Please copy everything from the line containing "The height and" down to the line containing "click(262, 318)", both included, and leave the pictures out.

---------- DATASET

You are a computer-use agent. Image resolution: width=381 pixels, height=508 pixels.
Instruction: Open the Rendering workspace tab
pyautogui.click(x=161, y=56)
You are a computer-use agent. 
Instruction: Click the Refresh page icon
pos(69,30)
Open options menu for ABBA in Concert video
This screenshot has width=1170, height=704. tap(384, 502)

--------------------
---------- DATASET

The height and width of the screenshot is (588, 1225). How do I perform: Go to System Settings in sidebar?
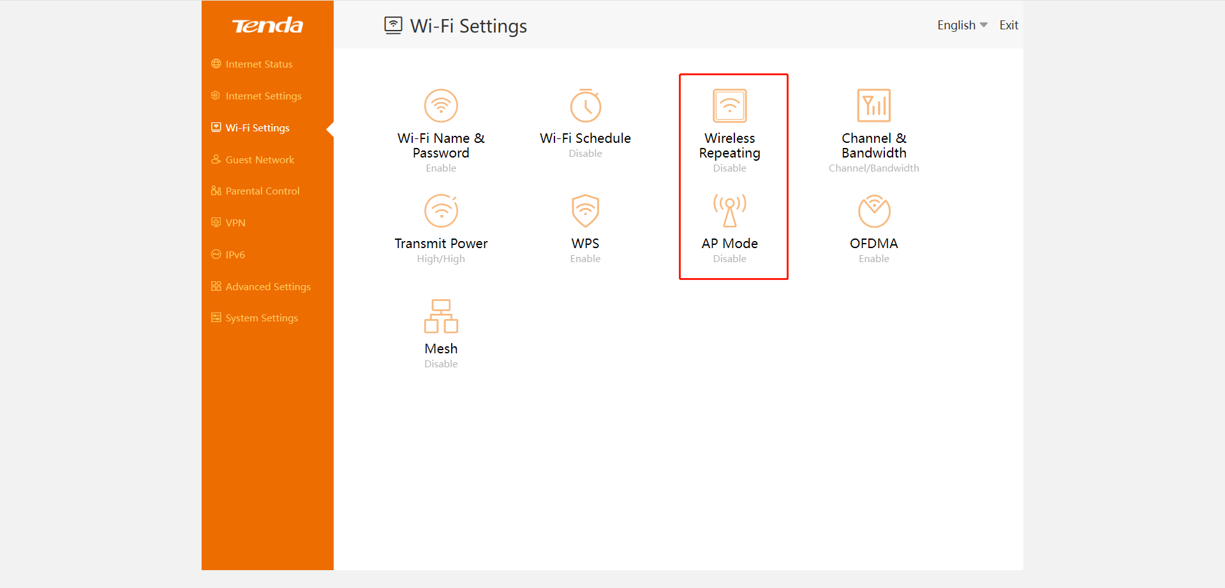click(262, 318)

--------------------

» **RESPONSE**:
The height and width of the screenshot is (588, 1225). How do I perform: Go to System Settings in sidebar?
click(262, 318)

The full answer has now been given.